→ **Exercise requirements**
Extract the text lines of the material below and reproduce them word for word, leaving out the pictures.

→ **Data excerpts**

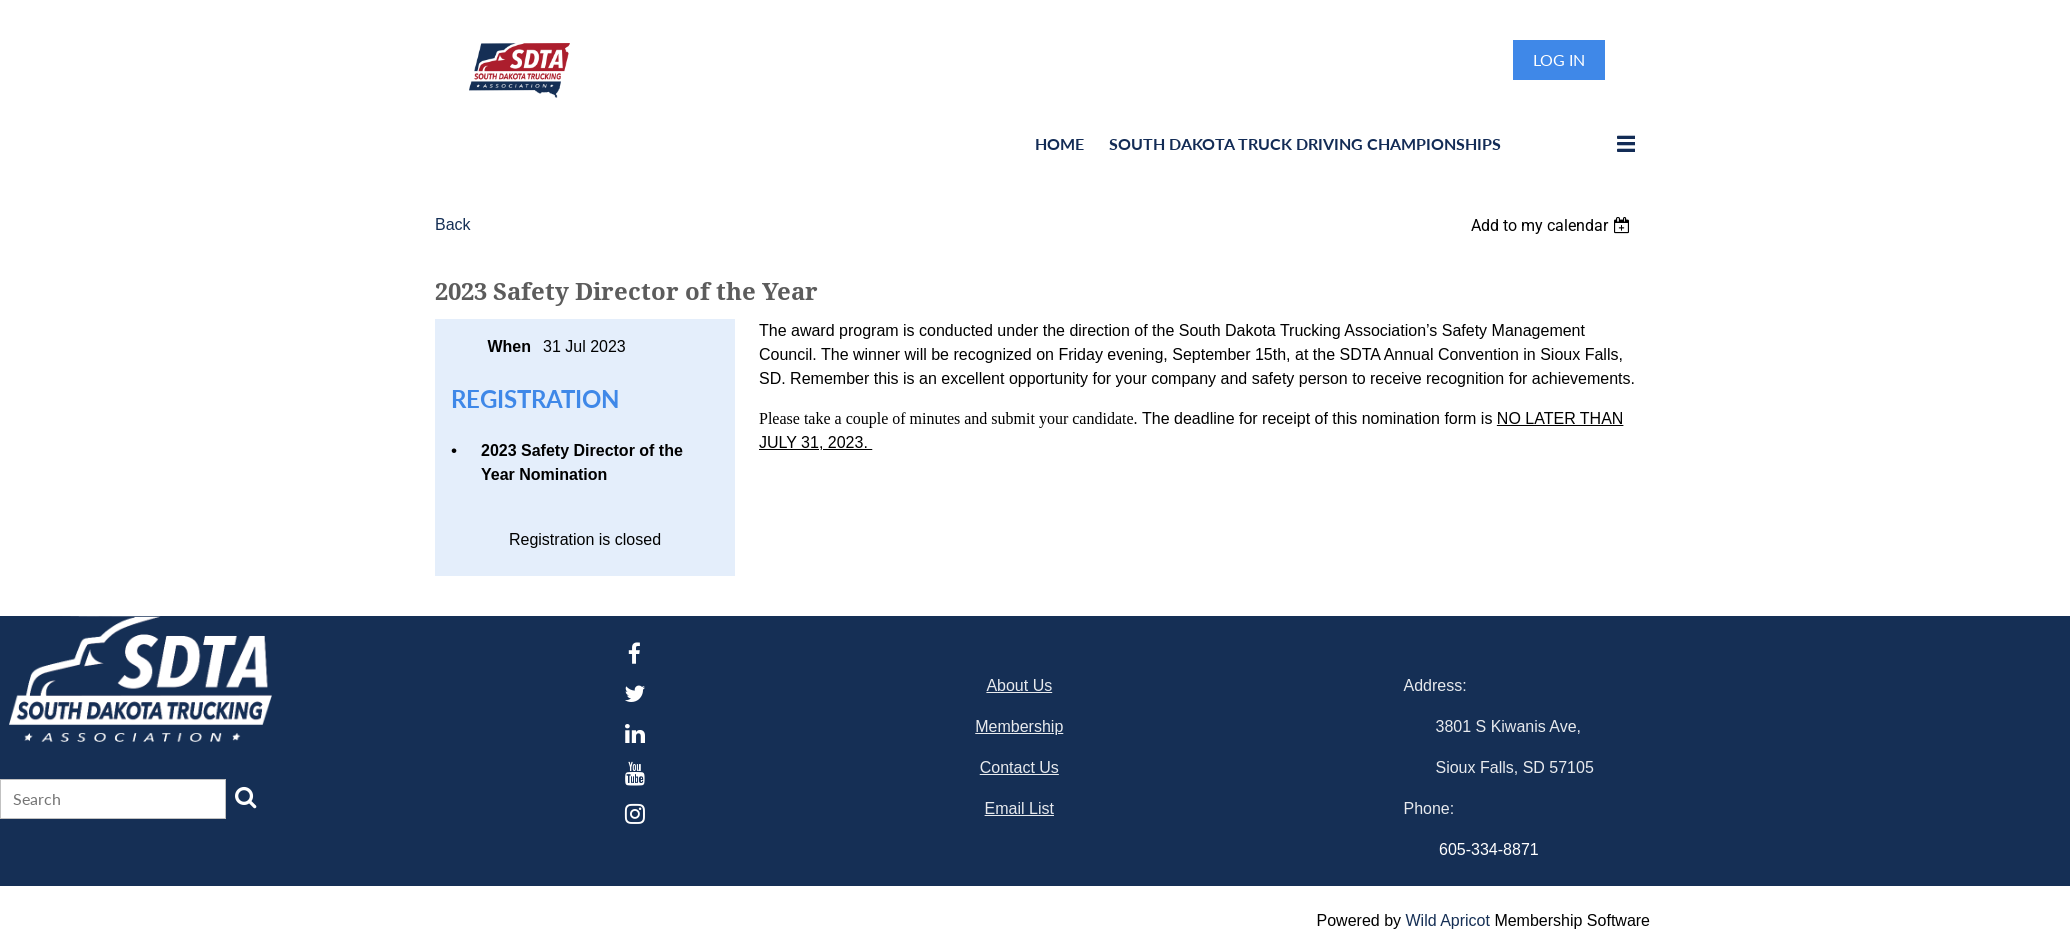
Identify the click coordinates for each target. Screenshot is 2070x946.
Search (246, 797)
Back (453, 224)
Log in (1559, 59)
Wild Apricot (1447, 920)
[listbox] (1553, 225)
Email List (1019, 808)
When (509, 346)
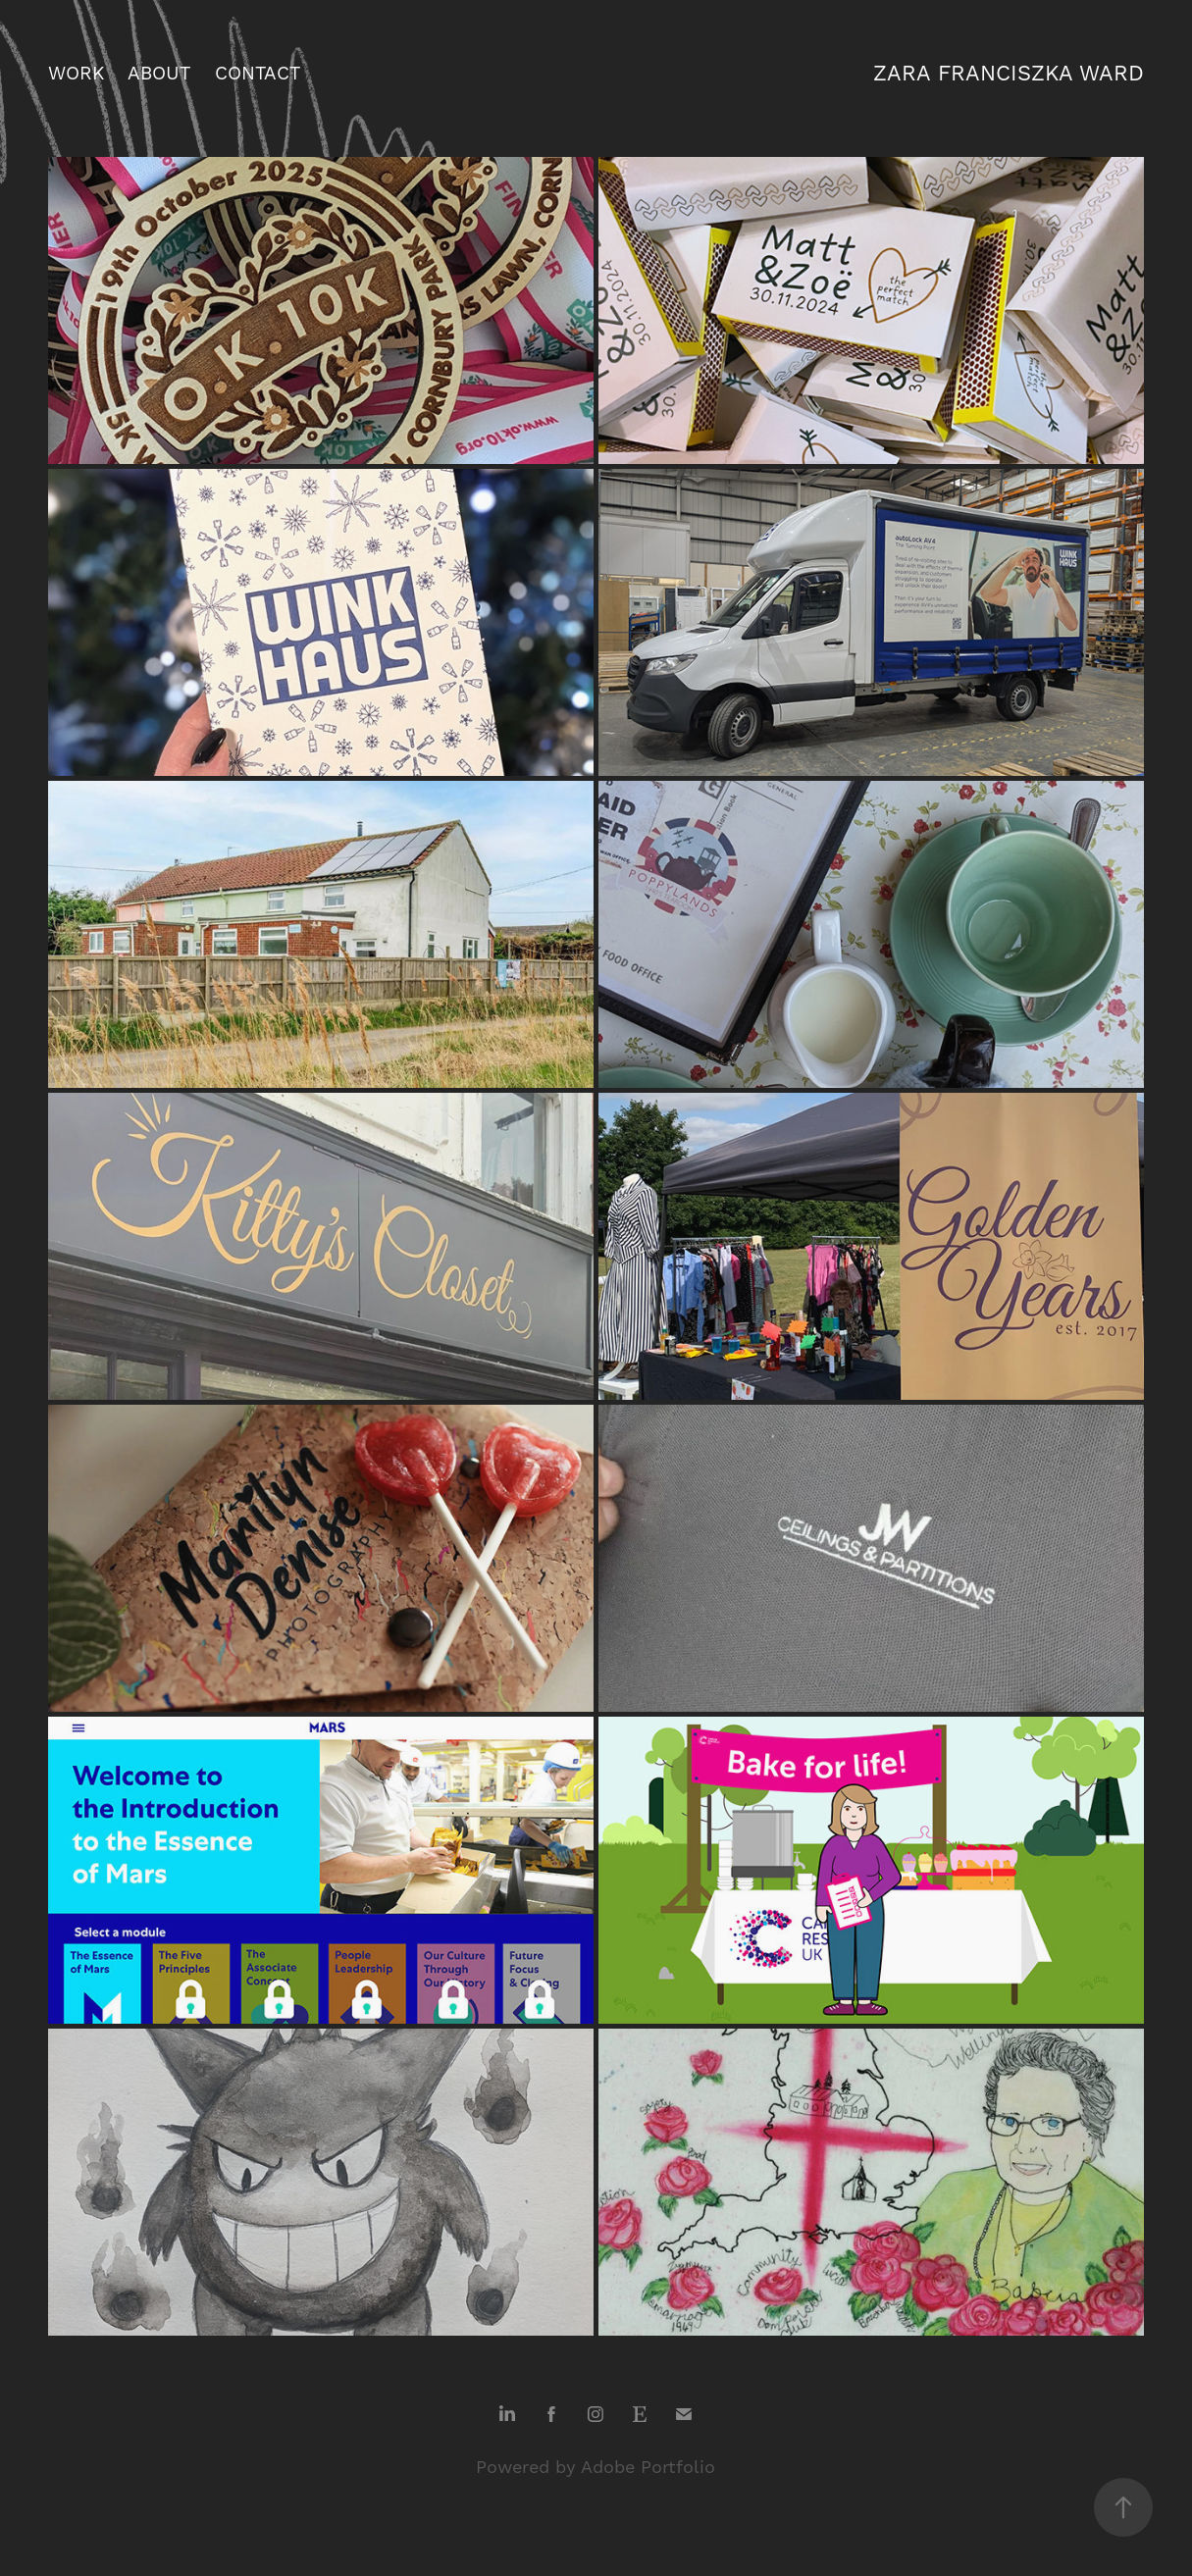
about (159, 73)
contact (257, 73)
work (76, 73)
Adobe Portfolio (648, 2467)
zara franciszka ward (1008, 74)
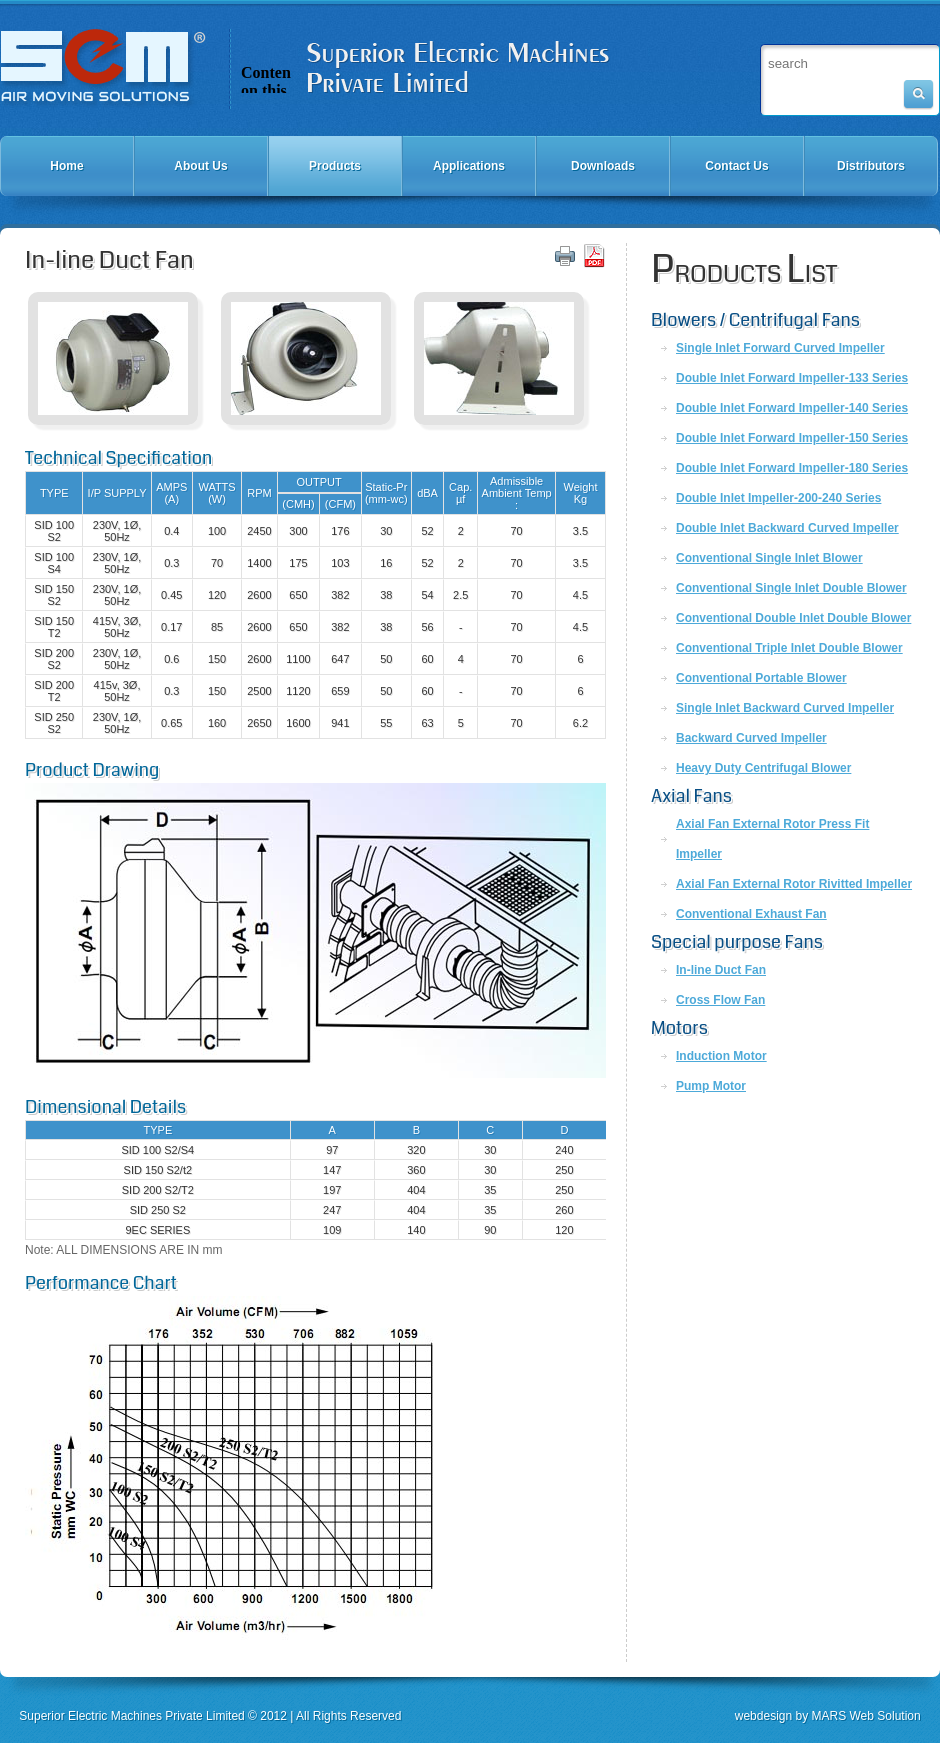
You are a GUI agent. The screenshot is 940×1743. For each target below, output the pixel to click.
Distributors (871, 166)
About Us (200, 166)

→ **Exercise answer**
Identify the click coordinates for each target. Screenshot is 2070x946.
Search (246, 797)
Back (453, 224)
Log in (1559, 59)
Wild Apricot (1447, 920)
[listbox] (1553, 225)
Email List (1019, 808)
When (509, 346)
about (159, 73)
contact (257, 73)
work (76, 73)
Adobe Portfolio (648, 2467)
zara franciszka ward (1008, 74)
You are a GUI agent. The screenshot is 940×1743. For each target below, output the pixel to click.
Distributors (871, 166)
About Us (200, 166)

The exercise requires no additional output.